%%
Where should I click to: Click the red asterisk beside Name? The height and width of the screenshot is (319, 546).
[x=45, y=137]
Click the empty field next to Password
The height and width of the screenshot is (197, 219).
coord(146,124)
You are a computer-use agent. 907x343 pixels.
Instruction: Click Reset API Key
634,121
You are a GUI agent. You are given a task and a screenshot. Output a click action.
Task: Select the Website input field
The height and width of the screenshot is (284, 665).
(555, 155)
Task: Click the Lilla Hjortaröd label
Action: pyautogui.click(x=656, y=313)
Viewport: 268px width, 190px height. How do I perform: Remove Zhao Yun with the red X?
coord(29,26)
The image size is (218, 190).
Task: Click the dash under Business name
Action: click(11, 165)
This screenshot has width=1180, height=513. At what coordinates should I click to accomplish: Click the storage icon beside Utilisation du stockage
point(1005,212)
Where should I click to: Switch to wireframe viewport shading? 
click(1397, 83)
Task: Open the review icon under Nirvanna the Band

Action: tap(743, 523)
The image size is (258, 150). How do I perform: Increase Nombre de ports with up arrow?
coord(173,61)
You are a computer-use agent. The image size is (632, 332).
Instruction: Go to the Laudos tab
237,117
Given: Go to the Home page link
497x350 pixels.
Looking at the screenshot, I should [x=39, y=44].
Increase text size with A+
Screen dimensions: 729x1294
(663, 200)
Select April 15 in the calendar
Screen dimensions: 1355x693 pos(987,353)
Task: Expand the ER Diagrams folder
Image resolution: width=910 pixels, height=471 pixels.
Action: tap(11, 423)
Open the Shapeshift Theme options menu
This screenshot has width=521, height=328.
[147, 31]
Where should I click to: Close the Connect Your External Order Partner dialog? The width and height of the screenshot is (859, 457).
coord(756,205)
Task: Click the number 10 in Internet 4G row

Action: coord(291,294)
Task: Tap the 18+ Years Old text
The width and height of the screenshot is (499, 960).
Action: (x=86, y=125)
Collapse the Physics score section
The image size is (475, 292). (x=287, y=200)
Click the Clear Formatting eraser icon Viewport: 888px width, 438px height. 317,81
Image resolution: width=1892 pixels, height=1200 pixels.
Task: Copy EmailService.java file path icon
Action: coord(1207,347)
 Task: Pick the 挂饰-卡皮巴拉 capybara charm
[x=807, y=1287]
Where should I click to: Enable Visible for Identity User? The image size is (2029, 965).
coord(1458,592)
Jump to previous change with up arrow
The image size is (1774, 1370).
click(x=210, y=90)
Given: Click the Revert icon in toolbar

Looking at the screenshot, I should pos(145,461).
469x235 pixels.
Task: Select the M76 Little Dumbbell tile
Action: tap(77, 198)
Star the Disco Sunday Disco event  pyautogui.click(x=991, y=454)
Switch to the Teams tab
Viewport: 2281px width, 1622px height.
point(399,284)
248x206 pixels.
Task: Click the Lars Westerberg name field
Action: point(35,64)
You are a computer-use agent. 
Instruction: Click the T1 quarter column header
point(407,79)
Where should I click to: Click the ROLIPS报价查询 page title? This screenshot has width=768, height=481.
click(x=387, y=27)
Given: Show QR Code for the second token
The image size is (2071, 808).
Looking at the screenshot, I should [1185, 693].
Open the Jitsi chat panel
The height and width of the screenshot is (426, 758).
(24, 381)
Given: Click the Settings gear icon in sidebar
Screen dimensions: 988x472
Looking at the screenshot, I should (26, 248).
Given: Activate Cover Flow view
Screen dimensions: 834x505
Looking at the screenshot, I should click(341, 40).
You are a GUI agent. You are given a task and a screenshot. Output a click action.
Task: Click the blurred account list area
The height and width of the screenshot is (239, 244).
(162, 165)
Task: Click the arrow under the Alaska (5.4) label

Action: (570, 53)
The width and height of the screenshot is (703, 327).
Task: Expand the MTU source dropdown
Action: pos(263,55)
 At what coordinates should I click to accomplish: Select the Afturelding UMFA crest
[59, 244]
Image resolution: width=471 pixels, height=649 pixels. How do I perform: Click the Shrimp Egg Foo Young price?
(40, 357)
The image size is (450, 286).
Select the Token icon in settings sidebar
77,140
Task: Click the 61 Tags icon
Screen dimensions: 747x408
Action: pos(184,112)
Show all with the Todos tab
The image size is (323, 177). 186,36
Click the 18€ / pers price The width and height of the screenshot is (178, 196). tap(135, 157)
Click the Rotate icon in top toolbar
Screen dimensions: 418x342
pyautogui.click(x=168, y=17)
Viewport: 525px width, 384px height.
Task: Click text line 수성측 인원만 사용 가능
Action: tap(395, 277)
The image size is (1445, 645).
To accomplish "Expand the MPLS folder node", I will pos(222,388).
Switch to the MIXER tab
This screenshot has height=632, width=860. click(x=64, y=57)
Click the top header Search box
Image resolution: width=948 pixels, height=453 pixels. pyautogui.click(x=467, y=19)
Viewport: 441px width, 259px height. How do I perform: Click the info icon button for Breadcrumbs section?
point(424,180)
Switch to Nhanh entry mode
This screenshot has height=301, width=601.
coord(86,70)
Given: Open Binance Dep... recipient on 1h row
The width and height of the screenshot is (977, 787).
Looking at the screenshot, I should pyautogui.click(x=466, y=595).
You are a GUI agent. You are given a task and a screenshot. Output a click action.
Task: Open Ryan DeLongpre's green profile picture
%%
PROBLEM DESCRIPTION » Rewrite every line of the items above as a numbered list, leaving out the blank lines.

THE RESPONSE »
1. Where should I click to: Click the red asterisk beside Name? The height and width of the screenshot is (319, 546).
2. [x=45, y=137]
3. Click the empty field next to Password
4. The height and width of the screenshot is (197, 219).
5. coord(146,124)
6. You are a computer-use agent. 907x343 pixels.
7. Instruction: Click Reset API Key
8. 634,121
9. You are a GUI agent. You are given a task and a screenshot. Output a click action.
10. Task: Select the Website input field
11. The height and width of the screenshot is (284, 665).
12. (555, 155)
13. Task: Click the Lilla Hjortaröd label
14. Action: pyautogui.click(x=656, y=313)
15. Viewport: 268px width, 190px height. How do I perform: Remove Zhao Yun with the red X?
16. coord(29,26)
17. The image size is (218, 190).
18. Task: Click the dash under Business name
19. Action: click(11, 165)
20. This screenshot has width=1180, height=513. At what coordinates should I click to accomplish: Click the storage icon beside Utilisation du stockage
21. point(1005,212)
22. Where should I click to: Switch to wireframe viewport shading? 
23. click(1397, 83)
24. Task: Open the review icon under Nirvanna the Band
25. Action: tap(743, 523)
26. The image size is (258, 150). How do I perform: Increase Nombre de ports with up arrow?
27. coord(173,61)
28. You are a computer-use agent. The image size is (632, 332).
29. Instruction: Go to the Laudos tab
30. 237,117
31. Given: Go to the Home page link
32. 497x350 pixels.
33. Looking at the screenshot, I should [x=39, y=44].
34. Increase text size with A+
35. Screen dimensions: 729x1294
36. (663, 200)
37. Select April 15 in the calendar
38. Screen dimensions: 1355x693 pos(987,353)
39. Task: Expand the ER Diagrams folder
40. Image resolution: width=910 pixels, height=471 pixels.
41. Action: tap(11, 423)
42. Open the Shapeshift Theme options menu
43. This screenshot has width=521, height=328.
44. [147, 31]
45. Where should I click to: Close the Connect Your External Order Partner dialog? The width and height of the screenshot is (859, 457).
46. coord(756,205)
47. Task: Click the number 10 in Internet 4G row
48. Action: coord(291,294)
49. Task: Tap the 18+ Years Old text
50. The width and height of the screenshot is (499, 960).
51. Action: (x=86, y=125)
52. Collapse the Physics score section
53. The image size is (475, 292). (x=287, y=200)
54. Click the Clear Formatting eraser icon Viewport: 888px width, 438px height. 317,81
55. Image resolution: width=1892 pixels, height=1200 pixels.
56. Task: Copy EmailService.java file path icon
57. Action: coord(1207,347)
58.  Task: Pick the 挂饰-卡皮巴拉 capybara charm
59. [x=807, y=1287]
60. Where should I click to: Enable Visible for Identity User? The image size is (2029, 965).
61. coord(1458,592)
62. Jump to previous change with up arrow
63. The image size is (1774, 1370).
64. click(x=210, y=90)
65. Given: Click the Revert icon in toolbar
66. Looking at the screenshot, I should pos(145,461).
67. 469x235 pixels.
68. Task: Select the M76 Little Dumbbell tile
69. Action: tap(77, 198)
70. Star the Disco Sunday Disco event  pyautogui.click(x=991, y=454)
71. Switch to the Teams tab
72. Viewport: 2281px width, 1622px height.
73. point(399,284)
74. 248x206 pixels.
75. Task: Click the Lars Westerberg name field
76. Action: point(35,64)
77. You are a computer-use agent. 
78. Instruction: Click the T1 quarter column header
79. point(407,79)
80. Where should I click to: Click the ROLIPS报价查询 page title? This screenshot has width=768, height=481.
81. click(x=387, y=27)
82. Given: Show QR Code for the second token
83. The image size is (2071, 808).
84. Looking at the screenshot, I should [1185, 693].
85. Open the Jitsi chat panel
86. The height and width of the screenshot is (426, 758).
87. (24, 381)
88. Given: Click the Settings gear icon in sidebar
89. Screen dimensions: 988x472
90. Looking at the screenshot, I should (26, 248).
91. Given: Activate Cover Flow view
92. Screen dimensions: 834x505
93. Looking at the screenshot, I should click(341, 40).
94. You are a GUI agent. You are given a task and a screenshot. Output a click action.
95. Task: Click the blurred account list area
96. The height and width of the screenshot is (239, 244).
97. (162, 165)
98. Task: Click the arrow under the Alaska (5.4) label
99. Action: (570, 53)
100. The width and height of the screenshot is (703, 327).
101. Task: Expand the MTU source dropdown
102. Action: pos(263,55)
103.  At what coordinates should I click to accomplish: Select the Afturelding UMFA crest
104. [59, 244]
105. Image resolution: width=471 pixels, height=649 pixels. How do I perform: Click the Shrimp Egg Foo Young price?
106. (40, 357)
107. The image size is (450, 286).
108. Select the Token icon in settings sidebar
109. 77,140
110. Task: Click the 61 Tags icon
111. Screen dimensions: 747x408
112. Action: pos(184,112)
113. Show all with the Todos tab
114. The image size is (323, 177). 186,36
115. Click the 18€ / pers price The width and height of the screenshot is (178, 196). tap(135, 157)
116. Click the Rotate icon in top toolbar
117. Screen dimensions: 418x342
118. pyautogui.click(x=168, y=17)
119. Viewport: 525px width, 384px height.
120. Task: Click text line 수성측 인원만 사용 가능
121. Action: tap(395, 277)
122. The image size is (1445, 645).
123. To accomplish "Expand the MPLS folder node", I will pos(222,388).
124. Switch to the MIXER tab
125. This screenshot has height=632, width=860. click(x=64, y=57)
126. Click the top header Search box
127. Image resolution: width=948 pixels, height=453 pixels. pyautogui.click(x=467, y=19)
128. Viewport: 441px width, 259px height. How do I perform: Click the info icon button for Breadcrumbs section?
129. point(424,180)
130. Switch to Nhanh entry mode
131. This screenshot has height=301, width=601.
132. coord(86,70)
133. Given: Open Binance Dep... recipient on 1h row
134. The width and height of the screenshot is (977, 787).
135. Looking at the screenshot, I should pyautogui.click(x=466, y=595).
136. You are a GUI agent. You are given a task and a screenshot. Output a click action.
137. Task: Open Ryan DeLongpre's green profile picture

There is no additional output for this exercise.